For years, the state Department of Finance has said those counties are miscalculating the amount they owe to the fund by omitting kids in charter schools from their daily attendance counts. The state uses those figures to determine how much money it allocates to school districts.
The counties thought recent lawsuits had settled the issue in their favor. However, under the governor’s current budget, charter schools would be counted for ERAF funding, which would essentially remove the excess property tax revenue that the counties use in their general funds.
“For more than 30 years, these revenues have been directed to fund K–12 schools, but charter schools have been recently left out of the equation,” H.D. Palmer, a spokesperson for the state Department of Finance, said. “This proposal would ensure that all local educational agencies receive these funds.”
In February, Matthew Hymel, then-Marin County executive, wrote a letter to state lawmakers calling the move unconstitutional, saying it would cost the county $1.1 million per year, affecting some 65 governmental entities.
“This is the latest in a series of attempts by the State Department of Finance (DOF) to take constitutionally protected funds from local governments for State use at the expense of local health and safety programs and services,” Hymel’s statement reads.
More than $47 million is at stake in Santa Clara County, between the county and its cities. County Executive James Williams argues that the governor’s proposal goes against a 2004 constitutional amendment passed by voters that precludes state lawmakers from enacting new “ERAF shifts” to take property tax money away from local governments.
“There should be no more grab of local government money, and that’s why we’re urging the legislature to reject this,” Williams said.
Michelle Allersma, director of budget and analysis in the San Francisco Controller’s Office, said San Francisco alone risks losing $43 million a year, which it uses to pay for basic services. It began using excess ERAF in the 2016–17 budget year.
“We’re still kind of pulling ourselves out of the kind of pandemic aftermath,” Allersma said. “We’re still working on building back our local economy, so $43 million is objectively just an incredibly large number for us to backfill.”
Williams said the dispute goes back to 1988 when California voters passed Proposition 98, which guarantees funding for K–14 schools through a combination of money from the state’s general fund and local property taxes, creating ERAF. Property taxes fill those funding buckets first. If the counties don’t supply enough, the state’s general fund fills the rest.
The Bay Area counties at issue have five of the six highest property taxes per resident in the state. That means their share of the buckets gets filled, and the leftover flows back into the counties to fund other services, like public health and safety.
“The specific change that they’re proposing is to add another bucket: charter schools,” Williams said. “Today, that bucket gets filled by the state general fund. Instead, the Department of Finance wants that bucket to get filled by ERAF.”

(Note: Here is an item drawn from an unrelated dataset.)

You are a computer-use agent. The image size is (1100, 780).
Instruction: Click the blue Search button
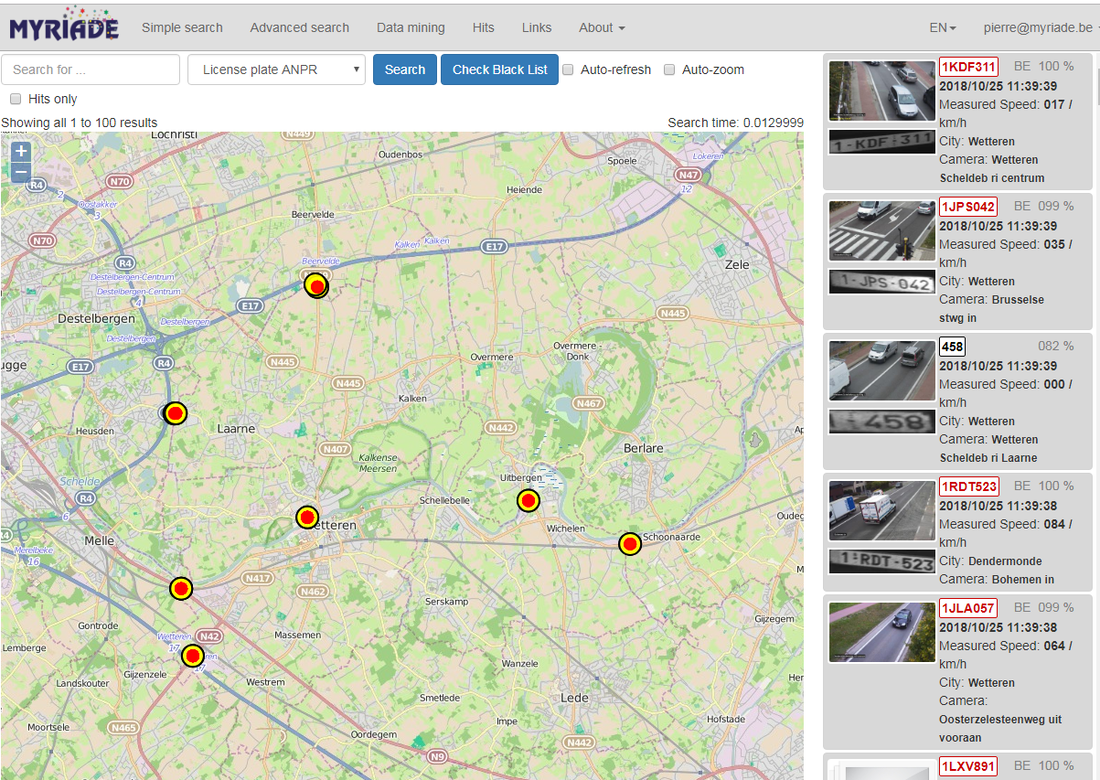[x=405, y=69]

The Department of Finance previously tried to make that change through a directive from the state controller. That ended up with all interested parties in court.
A 2020 report from the Legislative Analyst’s Office said the five counties were calculating their ERAF “in ways that seem contrary to state law and shift too much property tax revenue from schools to other agencies” to the tune of roughly $170 million per year. They anticipated that the amount would rise every year as property taxes increase.
At the time, the Department of Finance said ERAF funding calculations should include charter school daily attendance numbers. In response, state lawmakers compromised with the five Bay Area counties, holding them harmless for past years so long as they followed guidance from the state controller. The Legislature passed the 2020–21 budget, assuming counties would meet the higher Proposition 98 guarantee by counting charter schools.
However, the controller’s guidance (PDF), issued in February 2021, omitted charter schools from the definition of a school district in terms of ERAF funding “because they do not directly receive property tax revenue.”